Today I was in the Business Technologies office at school waiting for one of the Chefs to show up so we could have a meeting about next term and classes. I was wearing my chef uniform from head to toe and I was a little dirty considering I just came from my 7:30am Cooking 2 Lab class. To be honest I was a little tired. I wasn't alone though, there was a nice younger girl sitting directly across from me, looking like she was waiting to meet with someone also. All was quiet when she asked me bluntly, "Why did you choose to do Culinary? And is it hard?" Wow, I am sorry I thought I was on some hidden camera show or something? I also thought this was carefully staged question by one of my chef instructors to see if I could articulate the correct answer. Upon review, I just realized by my posture and the unmistaken look of sleep deprivation that this was real. My first reaction was to just laugh nervously and to choose my words wisely. I told her that is a loaded question, one that could take all afternoon to answer.

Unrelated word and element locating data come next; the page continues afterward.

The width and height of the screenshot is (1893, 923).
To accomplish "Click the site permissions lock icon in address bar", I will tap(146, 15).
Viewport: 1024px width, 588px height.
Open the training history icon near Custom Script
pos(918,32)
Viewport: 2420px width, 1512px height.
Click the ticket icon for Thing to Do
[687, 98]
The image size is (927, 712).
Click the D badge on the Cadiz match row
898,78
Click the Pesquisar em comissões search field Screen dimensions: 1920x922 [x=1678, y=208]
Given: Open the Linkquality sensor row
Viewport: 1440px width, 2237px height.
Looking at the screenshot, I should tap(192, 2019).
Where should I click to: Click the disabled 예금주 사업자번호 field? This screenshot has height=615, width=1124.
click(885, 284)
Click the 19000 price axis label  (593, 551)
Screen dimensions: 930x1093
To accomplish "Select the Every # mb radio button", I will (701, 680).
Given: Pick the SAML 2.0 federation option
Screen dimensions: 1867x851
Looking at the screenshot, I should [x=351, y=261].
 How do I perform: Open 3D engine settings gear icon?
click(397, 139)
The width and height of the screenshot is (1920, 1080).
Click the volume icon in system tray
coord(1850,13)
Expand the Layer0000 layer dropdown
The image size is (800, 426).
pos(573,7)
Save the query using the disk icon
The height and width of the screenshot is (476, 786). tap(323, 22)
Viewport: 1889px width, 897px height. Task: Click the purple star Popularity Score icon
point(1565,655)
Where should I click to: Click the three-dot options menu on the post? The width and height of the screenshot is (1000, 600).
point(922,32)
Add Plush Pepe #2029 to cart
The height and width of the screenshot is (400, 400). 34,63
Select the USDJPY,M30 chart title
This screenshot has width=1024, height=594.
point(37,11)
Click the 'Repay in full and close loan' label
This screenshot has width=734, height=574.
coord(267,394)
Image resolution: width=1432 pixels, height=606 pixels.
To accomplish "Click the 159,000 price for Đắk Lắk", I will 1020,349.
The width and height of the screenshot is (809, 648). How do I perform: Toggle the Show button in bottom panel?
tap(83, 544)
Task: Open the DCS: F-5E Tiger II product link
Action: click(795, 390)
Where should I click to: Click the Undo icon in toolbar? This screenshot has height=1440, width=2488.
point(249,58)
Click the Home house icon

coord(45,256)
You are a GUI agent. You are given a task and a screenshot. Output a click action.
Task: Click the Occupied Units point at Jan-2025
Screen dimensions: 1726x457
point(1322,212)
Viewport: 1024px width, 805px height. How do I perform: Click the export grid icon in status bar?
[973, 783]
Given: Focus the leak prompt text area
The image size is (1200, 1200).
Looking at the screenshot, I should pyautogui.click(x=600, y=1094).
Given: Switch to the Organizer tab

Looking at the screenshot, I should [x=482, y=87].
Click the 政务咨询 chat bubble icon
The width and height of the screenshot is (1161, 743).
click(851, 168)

I told her that I chose Culinary Arts because from a young age I have been fascinated by the thought of food. The thought of taking innocent ingredients and putting them together and make some amazing is awesome. I also told her that it shouldn't be fun, with the long hours, the yelling, the stress, and the sweaty mess I seem to become everyday at work. However, for some reason it is fun, but fun in a way that borderlines on insanity. When you look at it from the out sided it seems the direct opposite of fun, it looks like hard work. It is hard work but gratifying and its a high that can't be found in a the bottom of a bottle or in pill. I think she was satisfied with the answer. Then I asked her if she was thinking about Culinary and she replied, "No, I am in nursing." I got up as I was leaving for my meeting and I said, "Next time I would love to ask you the same question."
As I headed home and got out on my bicycle to knock down some miles I kept thinking about that question. The funny thing is that the question of why never filled me with doubt like it would normally in past life endeavors.
Life isn't a question of why, but more like why not?